In a Fisher market, agents (users) spend a budget of (artificial) currency to buy goods that maximize their utilities while a central planner sets prices on capacity-constrained goods such that the market clears. However, the efficacy of pricing schemes in achieving an equilibrium outcome in Fisher markets typically relies on complete knowledge of users' budgets and utilities and requires that transactions happen in a static market wherein all users are present simultaneously. As a result, we study an online variant of Fisher markets, wherein budget-constrained users with privately known utility and budget parameters, drawn i.i.d. from a distribution $\mathcal{D}$, enter the market sequentially. In this setting, we develop an algorithm that adjusts prices solely based on observations of user consumption, i.e., revealed preference feedback, and achieves a regret and capacity violation of $O(\sqrt{n})$, where $n$ is the number of users and the good capacities scale as $O(n)$. Here, our regret measure is the optimality gap in the objective of the Eisenberg-Gale program between an online algorithm and an offline oracle with complete information on users' budgets and utilities. To establish the efficacy of our approach, we show that any uniform (static) pricing algorithm, including one that sets expected equilibrium prices with complete knowledge of the distribution $\mathcal{D}$, cannot achieve both a regret and constraint violation of less than $\Omega(\sqrt{n})$. While our revealed preference algorithm requires no knowledge of the distribution $\mathcal{D}$, we show that if $\mathcal{D}$ is known, then an adaptive variant of expected equilibrium pricing achieves $O(\log(n))$ regret and constant capacity violation for discrete distributions. Finally, we present numerical experiments to demonstrate the performance of our revealed preference algorithm relative to several benchmarks.

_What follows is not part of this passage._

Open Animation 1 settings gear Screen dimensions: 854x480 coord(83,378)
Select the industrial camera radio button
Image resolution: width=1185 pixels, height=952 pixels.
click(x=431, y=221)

翻译：在Fisher市场中，代理人（用户）花费预算（虚拟货币）购买能最大化自身效用的商品，而中央规划者对容量受限的商品设置价格，以实现市场出清。然而，在Fisher市场中通过定价方案达到均衡结果的有效性通常依赖于对用户预算和效用的完全了解，并且要求交易发生在所有用户同时并存的静态市场中。因此，我们研究了一种在线变体的Fisher市场：具有已知预算和效用参数（从分布$\mathcal{D}$中独立同分布抽取）的用户按序进入市场。在此设定下，我们开发了一种仅基于用户消费观测（即显示偏好反馈）来调整价格的算法，并实现了$O(\sqrt{n})$的遗憾值与容量违反量，其中$n$为用户数量且商品容量按$O(n)$缩放。这里的遗憾度量是Eisenberg-Gale规划目标中在线算法与具备用户预算和效用完全信息的离线预言机之间的最优性差距。为验证方法的有效性，我们证明任何均匀（静态）定价算法（包括完全已知分布$\mathcal{D}$并设定期望均衡价格的方法）都无法同时实现低于$\Omega(\sqrt{n})$的遗憾值与约束违反量。尽管我们的显示偏好算法无需分布$\mathcal{D}$的先验知识，但结果表明：若$\mathcal{D}$已知，对于离散分布，期望均衡定价的自适应变体可实现$O(\log(n))$的遗憾值与常数级容量违反量。最后，我们通过数值实验展示了所提显示偏好算法相对于多个基准的性能。